* **Source text**:
++++

An excerpt from Morgan Stanley’s June 27 report “The Global Macro Analyst.”
Economic growth in many emerging economies has slowed sharply over the past year. To some extent this is cyclical: EM central banks had tightened monetary policy to quell inflation; the slowdown in the advanced economies has taken its toll; and global risk-aversion on the back of the euro debt crisis has led to reduced external funding. However, there is a deeper structural issue that is now being exposed: the traditional EM growth model is broken and the transition to a new model – a rebalancing of EM economies – isn’t going anywhere. Policy stimulus as it is now being applied by central banks and governments may help to paper over the cracks for a while and should provide a short-term boost to demand. Yet, a successful switch towards a new growth model requires serious structural reforms. Should EM policy-makers take growth for granted and ignore the need for change, we believe that their complacency could put both EM and global growth at risk.

++++

* **Information provided**:
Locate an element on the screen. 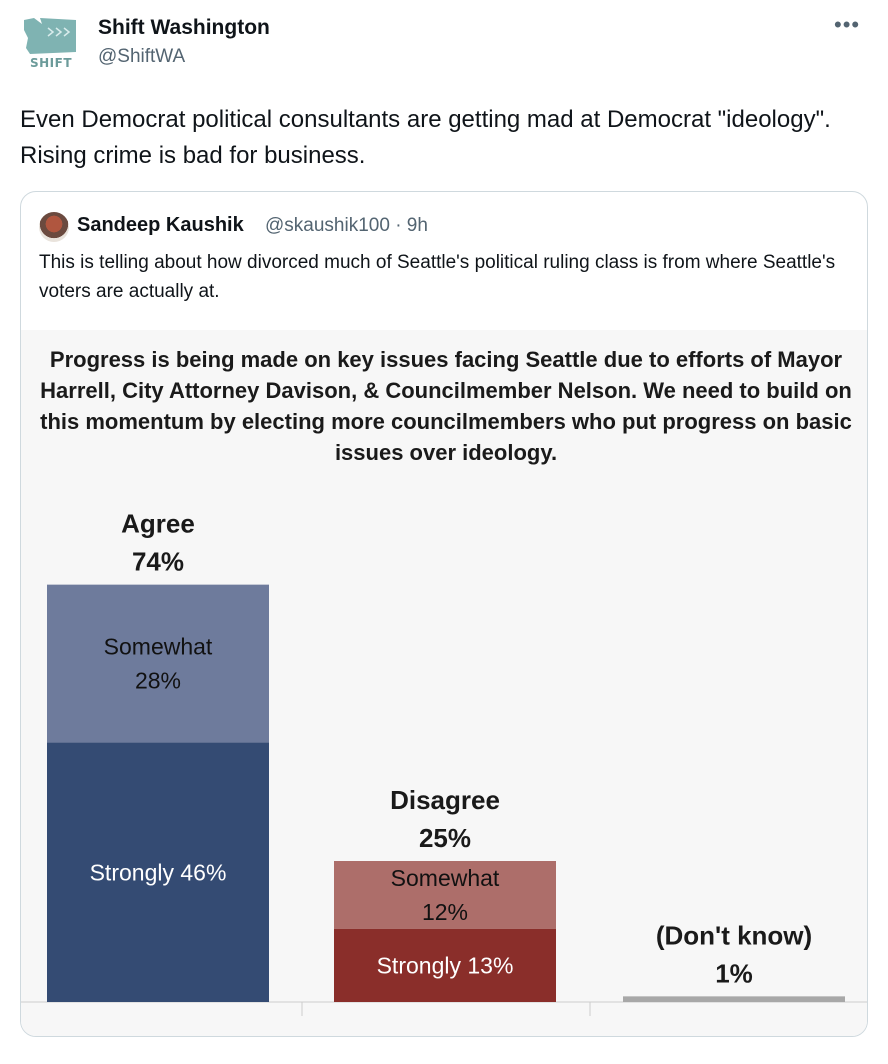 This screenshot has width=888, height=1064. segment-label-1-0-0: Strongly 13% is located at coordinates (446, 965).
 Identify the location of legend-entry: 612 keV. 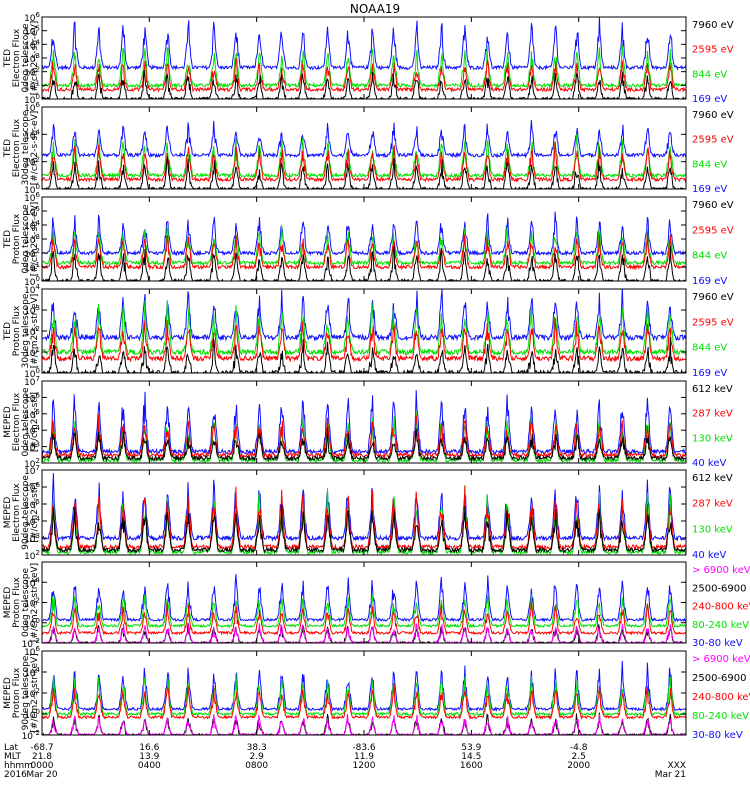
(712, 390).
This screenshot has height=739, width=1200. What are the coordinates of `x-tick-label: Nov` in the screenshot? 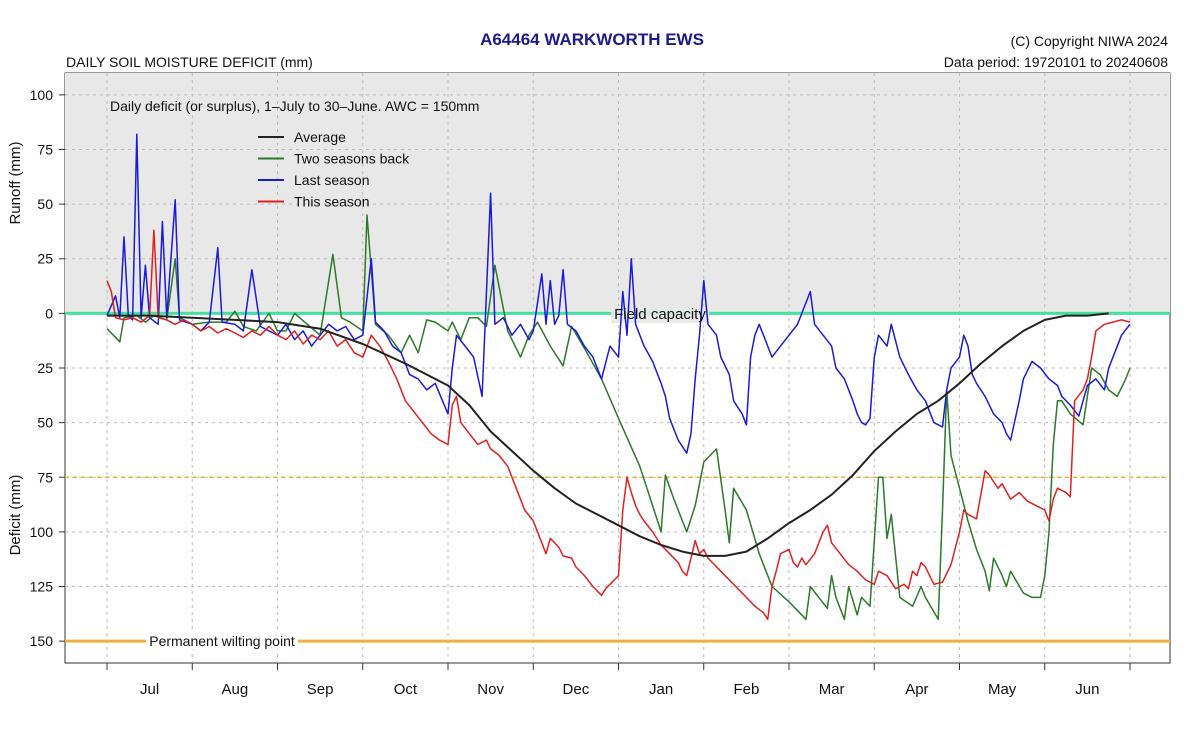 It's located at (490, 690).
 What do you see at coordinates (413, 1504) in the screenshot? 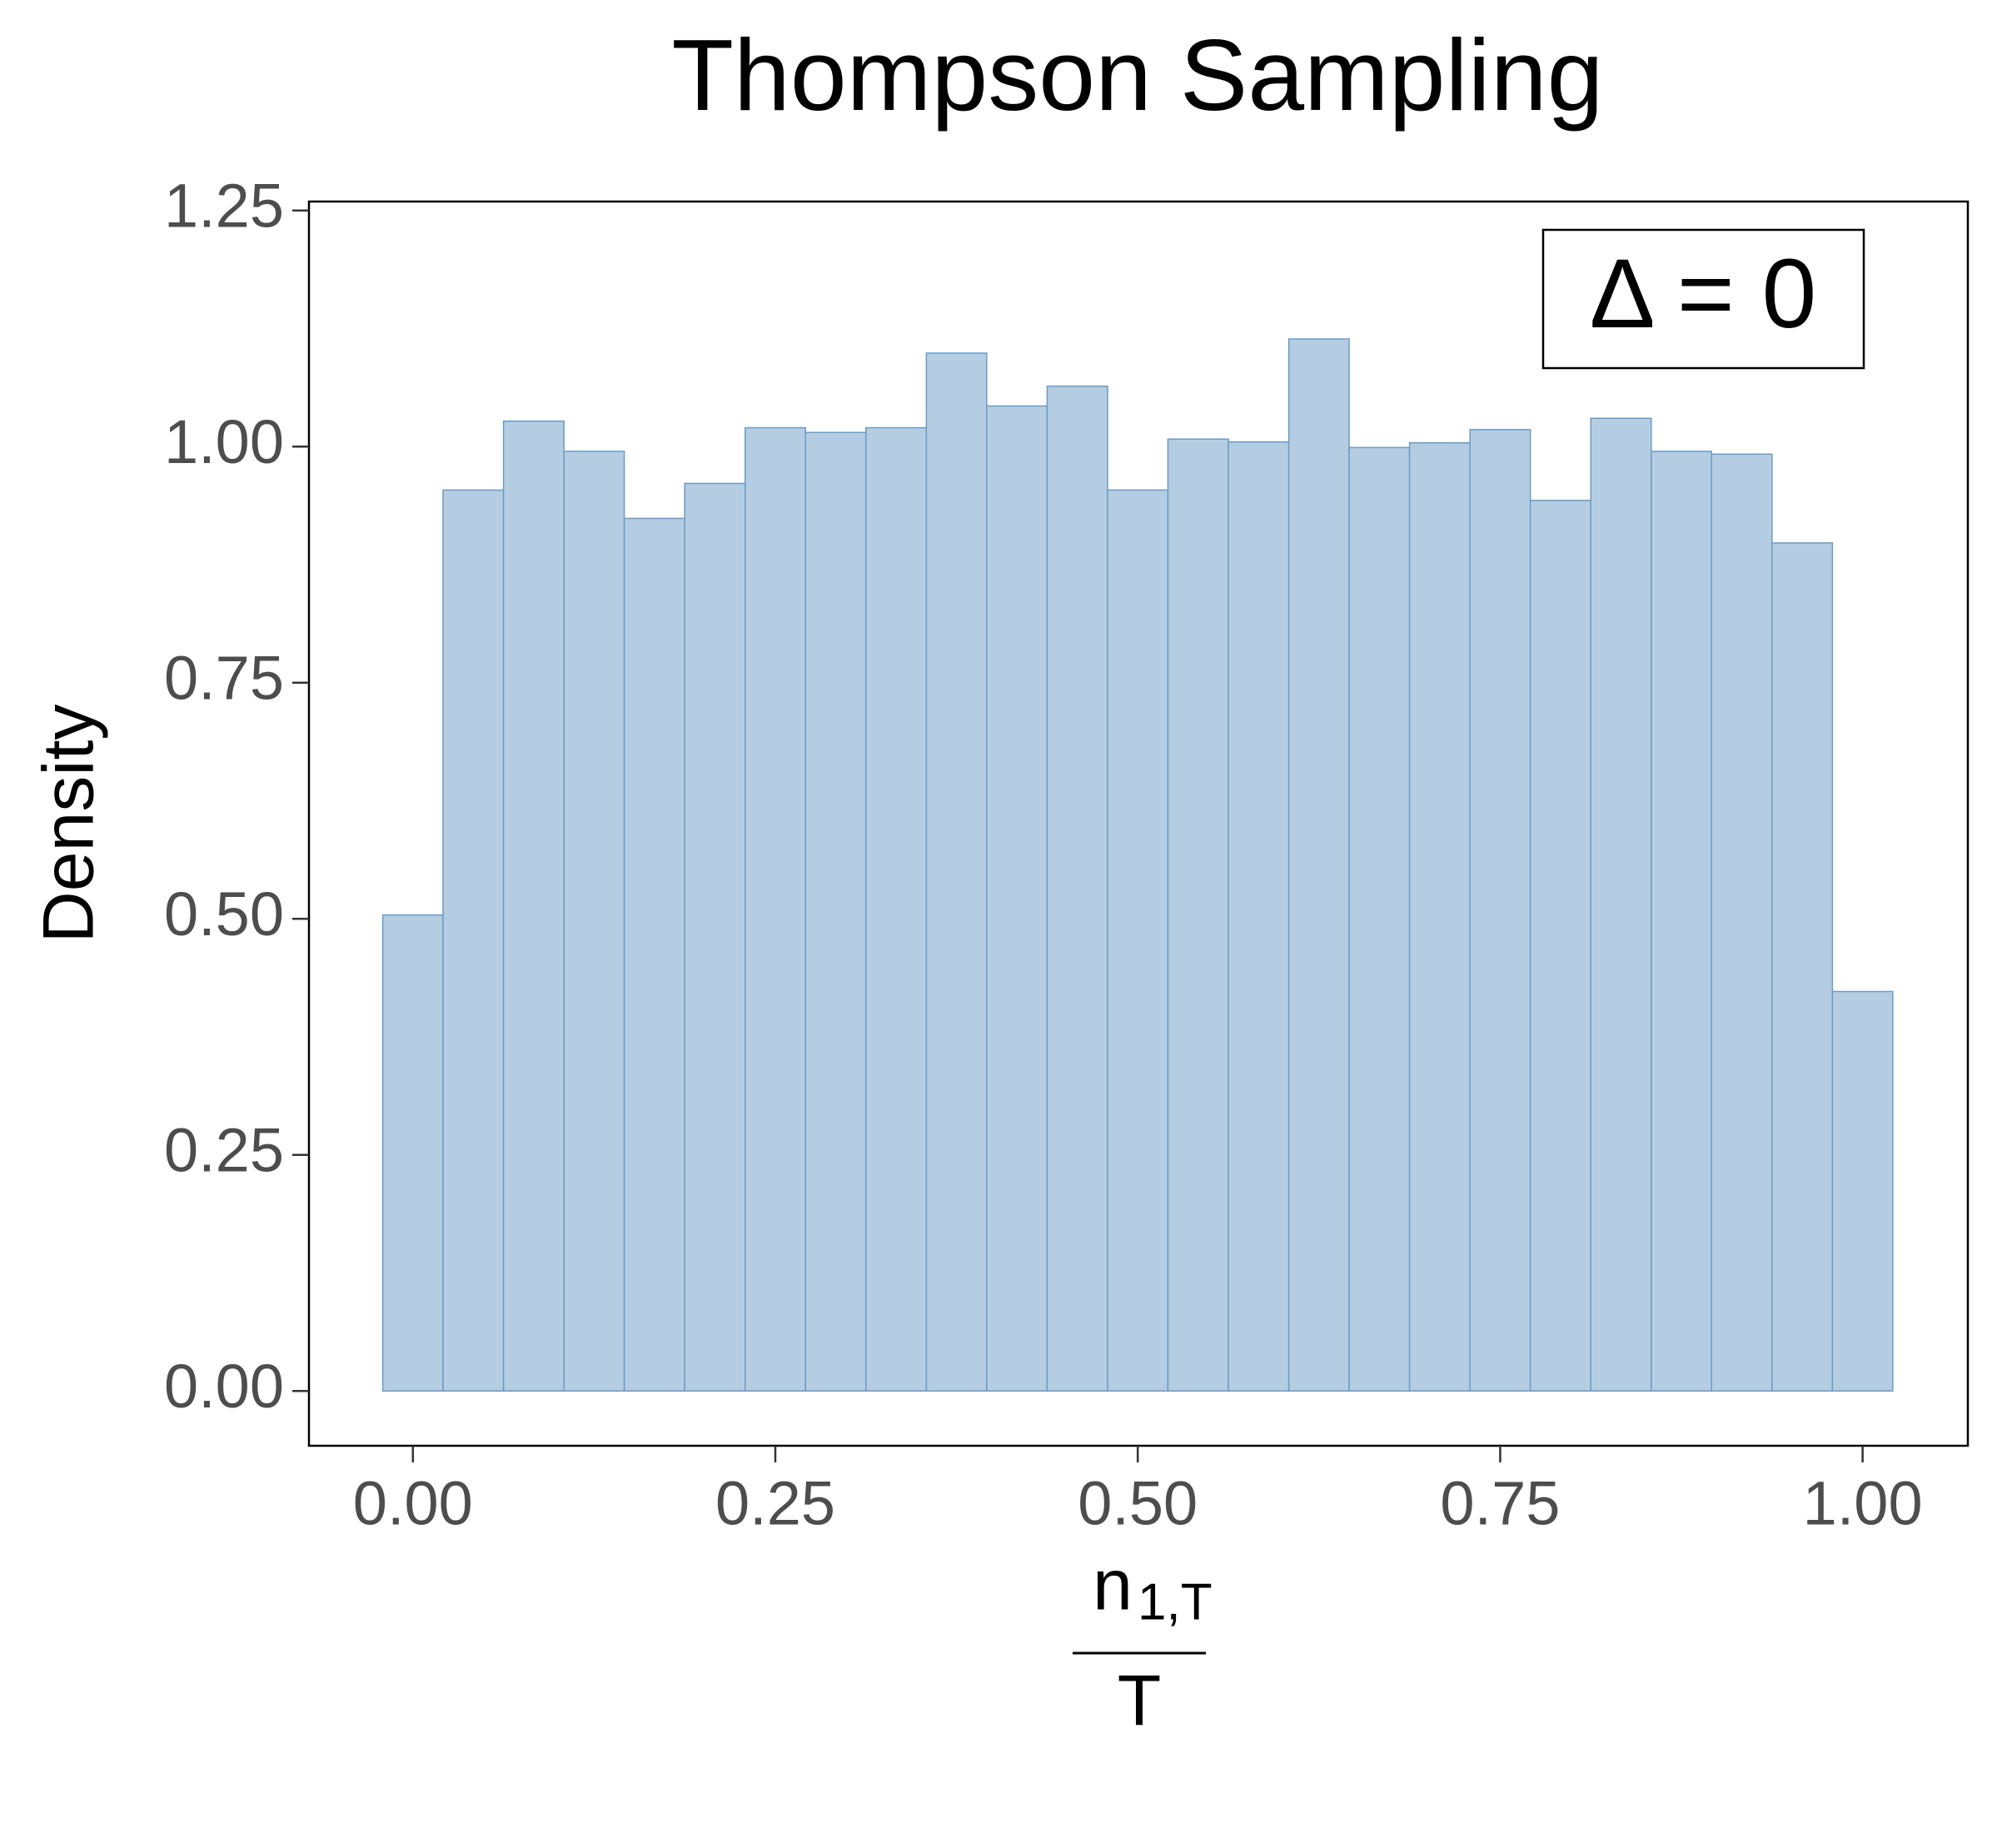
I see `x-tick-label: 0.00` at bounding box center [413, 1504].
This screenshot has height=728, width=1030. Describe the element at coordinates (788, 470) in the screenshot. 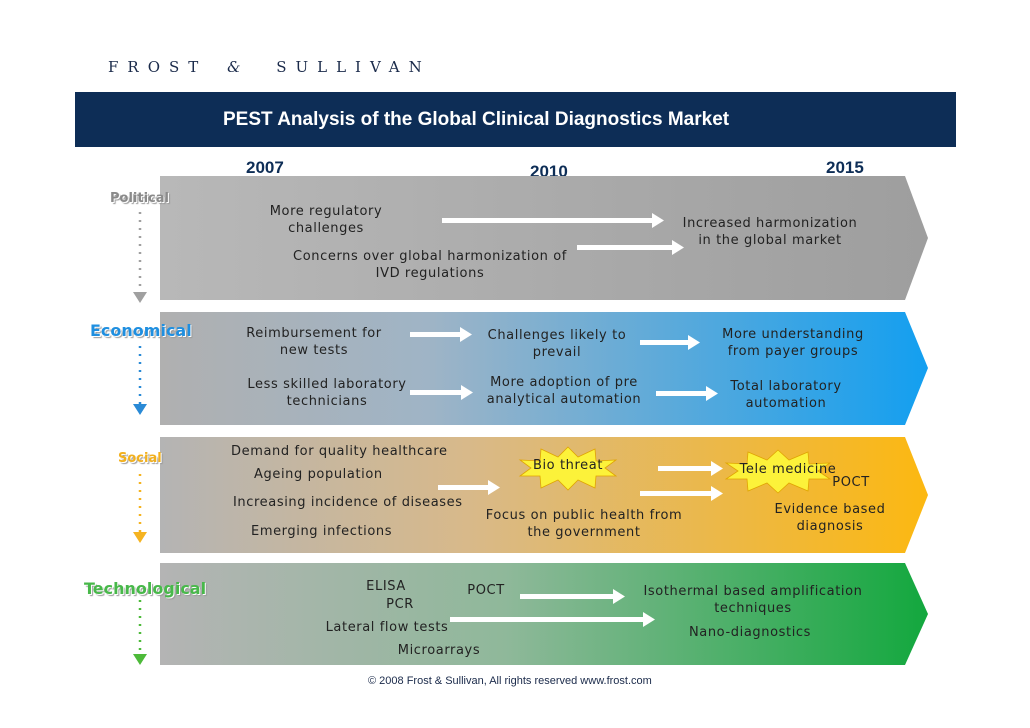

++++

* **Exercise requirements**:
**1)** For the excerpt on emerging-market growth, decide whether each statement agrees with it, answering yes or no and quoting the words that settle it: (a) EM central banks had loosened monetary policy to fight inflation; (b) a successful switch to a new growth model requires serious structural reforms; (c) policy stimulus should give demand a long-term boost.
**2)** Resume the excerpt on emerging-market growth, picking up after its final sentence.

* **Results in order**:
**1)**
(a) No: "EM central banks had tightened monetary policy to quell inflation"
(b) Yes: "a successful switch towards a new growth model requires serious structural reforms"
(c) No: "should provide a short-term boost to demand"

**2)**
Why is the EM growth model broken? There are both external and internal reasons. For starters, the external environment is nothing like it used to be before the credit bubble in the advanced economies burst four years ago:
– The global financial crisis and the ensuing recession delivered a brutal shock to DM consumption and thus to EM exports. And the triple B recovery in the advanced economies that has unfolded ever since confirms that exports to DM economies can no longer be the primary driver of EM growth.
– EM exporters are facing new competitors thanks to a resurgence of DM manufacturing and ‘onshoring’ of production. Over the better part of a decade, EM economies have seen their competitive advantage being steadily eroded due to a combination of strong wage increases and nominal exchange rate appreciation (see Exhibit 1). The beneficiary of this zero-sum game is DM manufacturing. With its enhanced competitiveness, DM manufacturing can cater to domestic demand in the DM and even the EM world.
– EM growth is at risk because ongoing financial sector deleveraging and high sovereign funding needs in the advanced economies imply that external financing for EM countries has become less readily available. Current account surplus and deficit countries alike depend on international funding markets to roll over public and private liabilities. The prominent case of India, where the current account deficit has become increasingly difficult to fund amid capital outflows, raises concerns for other funding-constrained economies (particularly Turkey, Hungary and Indonesia). Should domestic growth falter, investors would likely worry about a negative feedback loop developing there too.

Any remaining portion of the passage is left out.